The computer I have been using all this week is my work laptop having been out of town at a conference, so for the purposes of this blog post I used it as my testing ground. The laptop runs Windows 7 enterprise so what I had available to me were the built in accessibility tools. One thing I found disappointing was how one accesses the accessibility features. You have to go through the start menu and into the applications folder, and then again into a sub-folder called “Ease of Access”. This seemed to be a lot of navigation to get to these tools for initial setup, and would be especially difficult for a user with disabilities.

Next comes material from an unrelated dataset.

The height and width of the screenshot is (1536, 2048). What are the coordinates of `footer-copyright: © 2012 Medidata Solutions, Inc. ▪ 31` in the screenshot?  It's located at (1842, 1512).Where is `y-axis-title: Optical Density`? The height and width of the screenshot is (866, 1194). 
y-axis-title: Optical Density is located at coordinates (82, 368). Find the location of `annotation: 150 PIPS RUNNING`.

One nice feature however, was the “Ease of Access Center”. Once you open this center the screen reader automatically starts up, giving you audio queues on how to proceed. Here you can setup each of the accessibility tools, as well as configure them to start each time you log on into windows with a user ID. I liked that the built in screen magnifier would dock itself to the top of the screen. From there it would magnify the location of your mouse cursor. You could also drag the mouse cursor around like a magnifying glass instead. The on-screen keyboard worked well but had very limited options, so I could see someone using a 3rd party product with more options if they needed something like this. I played with the high contrast settings as well, which was definitely an interesting change from the usual windows look and obvious how it could help people with certain visual impairments. Within the Narrator screen reading tool there was an option to echo a user’s keystrokes. This seems like it would come in handy for someone who can still use a normal keyboard but can’t perfectly see what they are typing on screen. They can get an audio confirmation of what keys they hit.

After a Google search I found the following link on the Microsoft website: It offers tutorials and guides for all the accessibility tools or functions built into windows. It is a great resource for anyone who wants to use them to their full potential. Overall it was interesting experience to use functions in windows that I would have otherwise never touched.